Semi-Daily Journal Archive

The Blogspot archive of the weblog of J. Bradford DeLong, Professor of Economics and Chair of the PEIS major at U.C. Berkeley, a Research Associate of the National Bureau of Economic Research, and former Deputy Assistant Secretary of the U.S. Treasury.

Friday, December 16, 2005

Chris Lehmann does not like All the King's Men:

"Why Americans can't write political fiction." by Christopher Lehmann :

In most respects, Warren's novel has aged poorly. Its Faulknerian prose manages to be both purple and flat while its political reflections are just banal. ("Man is conceived in sin and born of corruption," runs Willie Stark's oft-quoted motto, "and he passes from the stink of the didie to the stench of the shroud"--a nugget of wisdom as hard-won as it is subtly voiced.) At the simple level of characterization, Jack Burden's odyssey is unpersuasive--his alleged innocence is more a product of tedious grad school soliloquizing than any discernible virtue.

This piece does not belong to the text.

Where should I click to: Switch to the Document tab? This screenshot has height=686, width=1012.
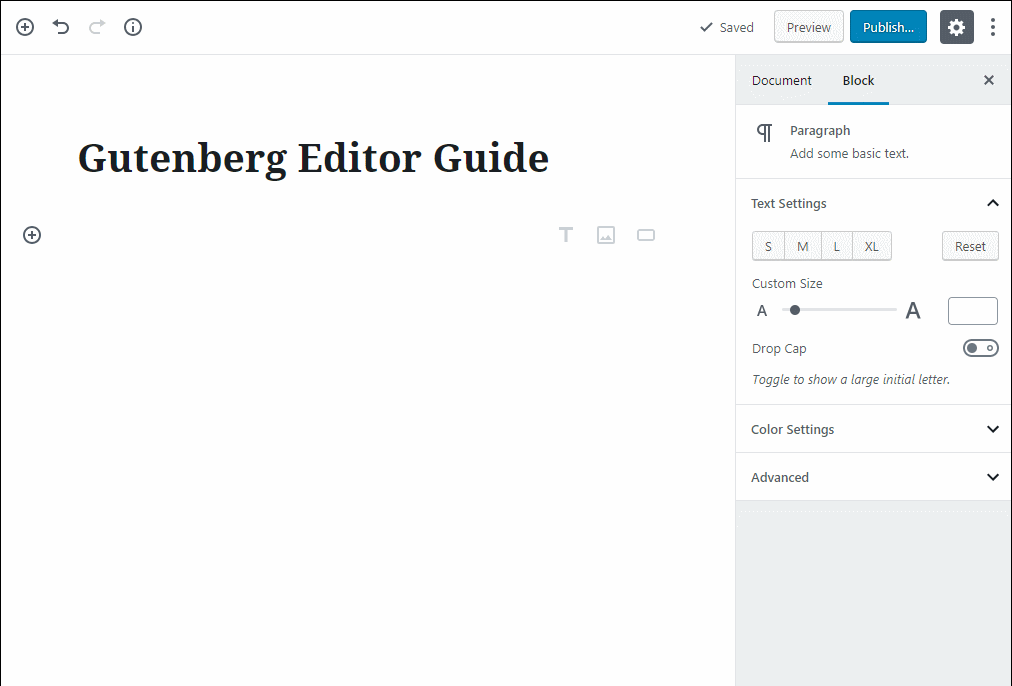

Likewise, Willie Stark's temptation of Burden into the lurid exercise of demagogic power is pasteboard populism, an opportunity to score cheap points against a discredited leader like Long--and the grievously distorted political persuasion he represented--on behalf of what is ultimately an aristocratic conception of Old South noblesse oblige. Yet Warren's overheated language of sin and corruption does hearken back to the odd moral fastidiousness that shapes so much of the obdurate badness of American political fiction...

I did not read All the King's Men as scoring cheap points against Huey Long at all...

Shows how reading is an activity that takes place between the ears, and how your mileage may vary.